▶ [Orden de trabajo]:
Reanude el texto sobre los hermanos Kellogg justo después de su última oración.

▶ [Texto para análisis]:
Los celos, la desconfianza y la mezquindad tensaban su relación: se demandaban mutuamente por la compañía de cereales (Will prevaleció); tomaron crédito por separado para logros compartidos; y, de acuerdo con Markel, se impulsaron mutuamente para tener un éxito mayor al que habrían conseguido de otro modo.
Los hermanos estaban completamente distanciados cuando John falleció a los 91 años en 1943. El San no hubiera sobrevivido sin su carismático y narcisista fundador, y sus contribuciones al movimiento de bienestar se habrían perdido de no ser por publicaciones como la de Markel.
Muchos relatos personales de finales del siglo XIX incluyen episodios de indigestión, estreñimiento, diarrea, dispepsia y no es de extrañar. Ricos o no, los estadounidenses consumen grandes cantidades de grasa animal, sal y azúcar. En los bosques de Michigan, donde los Kelloggs crecieron, la gente comía cerdo con verduras enlatadas y fruta enlatada endulzada para el almuerzo y la cena; en el desayuno consumían jamón o tocino y papas fritas con grasa congelada de la noche anterior. La mujer promedio no vivía más de 41 años y el hombre promedio solo llegaba a 39.

▶ [Información extraída]:
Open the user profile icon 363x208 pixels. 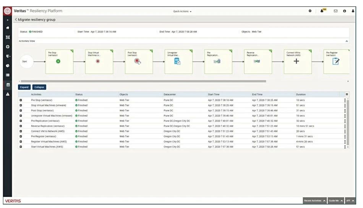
--
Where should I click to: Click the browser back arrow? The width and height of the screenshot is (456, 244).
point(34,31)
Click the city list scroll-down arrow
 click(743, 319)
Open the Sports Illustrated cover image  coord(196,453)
--
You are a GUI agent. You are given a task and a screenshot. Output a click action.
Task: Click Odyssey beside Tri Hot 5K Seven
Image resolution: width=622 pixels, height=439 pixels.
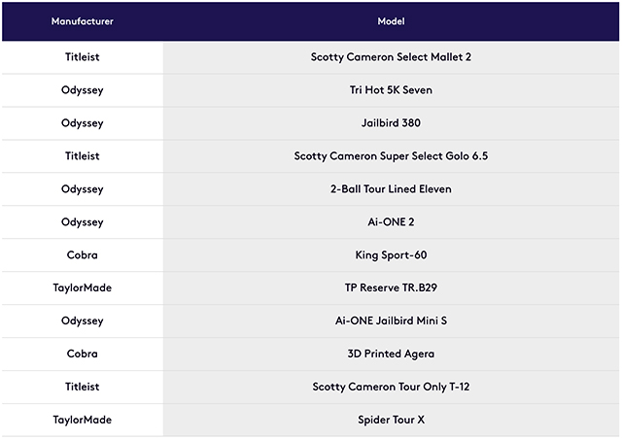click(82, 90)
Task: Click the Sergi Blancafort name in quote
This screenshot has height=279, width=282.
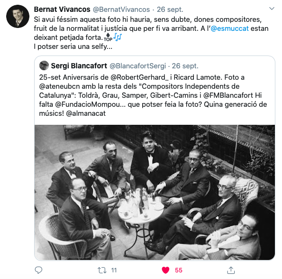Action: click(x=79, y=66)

▶ [Recuadro de respuesta]:
John Kellogg, gregario, inteligente y obsesionado con la limpieza, ingresó a la escuela de medicina de Nueva York, gracias al apoyo de la Iglesia Adventista del Séptimo Día. Cuando regresó a Michigan se hizo cargo del pequeño centro de salud de la iglesia y lo convirtió en un templo secular para el bienestar. Markel detalla que “sabía que esta institución tenía que ser un destino atractivo, moderno, lujoso y valioso para aquellos que tuvieran la riqueza suficiente para pagar por todo lo que ofrecía”.
En su apogeo, el San empleaba a mil personas, cuidaba hasta 10 mil pacientes al año y cultivaba 161 hectáreas de verduras y frutas. El lugar tenía sus propias instalaciones lecheras, enlatadoras y de fabricación de alimentos. Eventualmente, Kellogg añadió un complejo con 20 cabañas reservadas para los clientes más acaudalados.
Henry Ford, Thomas Edison y John D. Rockefeller eran asiduos del San. Para obtener publicidad, Kellogg invitó a Harvey Firestone, J.C. Penney, Alfred du Pont y el compositor John Philip Sousa, entre otros, para tratamientos gratuitos, lo que llevó a algunos a decir que su especialidad médica era “enfermedades de los ricos y famosos”.
Las reglas de Kellogg para una vida biológica suenen como un infomercial moderno: coma granos, nueces, frutas, verduras, yogur y leche de soya. La carne y el azúcar estaban prohibidos, al igual que la masturbación. Kellogg advirtió sobre los peligros de un estilo de vida sedentario, abogó por el ejercicio regular y vigoroso, además de masajes, aire fresco y luz solar, espiritualidad, risas, sueño y un montón de agua.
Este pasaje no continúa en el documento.